**Exercise prompt:** State how many lines of the records below contain the word "agent", giving the number and nothing else.
[Opening Data provided section]
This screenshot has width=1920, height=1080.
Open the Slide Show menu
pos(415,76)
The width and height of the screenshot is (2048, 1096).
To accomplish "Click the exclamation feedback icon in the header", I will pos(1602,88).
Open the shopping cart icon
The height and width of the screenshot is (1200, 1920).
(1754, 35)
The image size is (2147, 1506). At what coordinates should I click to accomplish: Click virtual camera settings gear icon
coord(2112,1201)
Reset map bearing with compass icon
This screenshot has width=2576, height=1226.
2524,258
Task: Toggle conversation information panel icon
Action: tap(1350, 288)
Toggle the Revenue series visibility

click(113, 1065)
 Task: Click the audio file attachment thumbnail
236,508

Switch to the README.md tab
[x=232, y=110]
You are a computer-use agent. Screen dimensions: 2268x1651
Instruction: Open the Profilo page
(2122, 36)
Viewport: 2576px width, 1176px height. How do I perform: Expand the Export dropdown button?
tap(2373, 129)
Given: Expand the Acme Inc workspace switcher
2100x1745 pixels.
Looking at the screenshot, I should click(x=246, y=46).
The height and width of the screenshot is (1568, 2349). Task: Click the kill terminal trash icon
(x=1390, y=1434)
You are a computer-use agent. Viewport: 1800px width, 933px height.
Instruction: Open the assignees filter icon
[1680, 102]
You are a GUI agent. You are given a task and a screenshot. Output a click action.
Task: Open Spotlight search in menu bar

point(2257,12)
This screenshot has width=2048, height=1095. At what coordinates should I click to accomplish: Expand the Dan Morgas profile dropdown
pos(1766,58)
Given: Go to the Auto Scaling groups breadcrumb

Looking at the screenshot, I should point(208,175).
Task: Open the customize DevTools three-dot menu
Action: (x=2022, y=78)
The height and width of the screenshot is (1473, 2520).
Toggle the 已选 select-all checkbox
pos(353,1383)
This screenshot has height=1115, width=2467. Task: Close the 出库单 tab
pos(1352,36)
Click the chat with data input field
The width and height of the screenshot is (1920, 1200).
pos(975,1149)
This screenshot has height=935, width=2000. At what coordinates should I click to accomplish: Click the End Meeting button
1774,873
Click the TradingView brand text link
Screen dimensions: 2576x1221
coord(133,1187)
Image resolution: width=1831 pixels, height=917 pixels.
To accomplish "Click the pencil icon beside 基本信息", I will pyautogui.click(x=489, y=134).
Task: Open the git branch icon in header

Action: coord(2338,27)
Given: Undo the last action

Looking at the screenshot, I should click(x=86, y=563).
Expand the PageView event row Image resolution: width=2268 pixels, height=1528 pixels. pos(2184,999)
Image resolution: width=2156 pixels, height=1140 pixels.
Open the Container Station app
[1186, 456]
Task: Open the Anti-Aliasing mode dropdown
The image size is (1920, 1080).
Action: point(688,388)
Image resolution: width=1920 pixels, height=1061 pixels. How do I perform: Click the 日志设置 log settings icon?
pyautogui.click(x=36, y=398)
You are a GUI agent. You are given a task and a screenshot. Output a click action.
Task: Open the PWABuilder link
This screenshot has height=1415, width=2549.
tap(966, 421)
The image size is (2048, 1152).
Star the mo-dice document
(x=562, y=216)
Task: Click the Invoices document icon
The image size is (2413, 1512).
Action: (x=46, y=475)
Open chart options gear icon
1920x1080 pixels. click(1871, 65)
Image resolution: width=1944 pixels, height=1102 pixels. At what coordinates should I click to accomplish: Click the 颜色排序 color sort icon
[Closing Data provided section]
**Response:** 4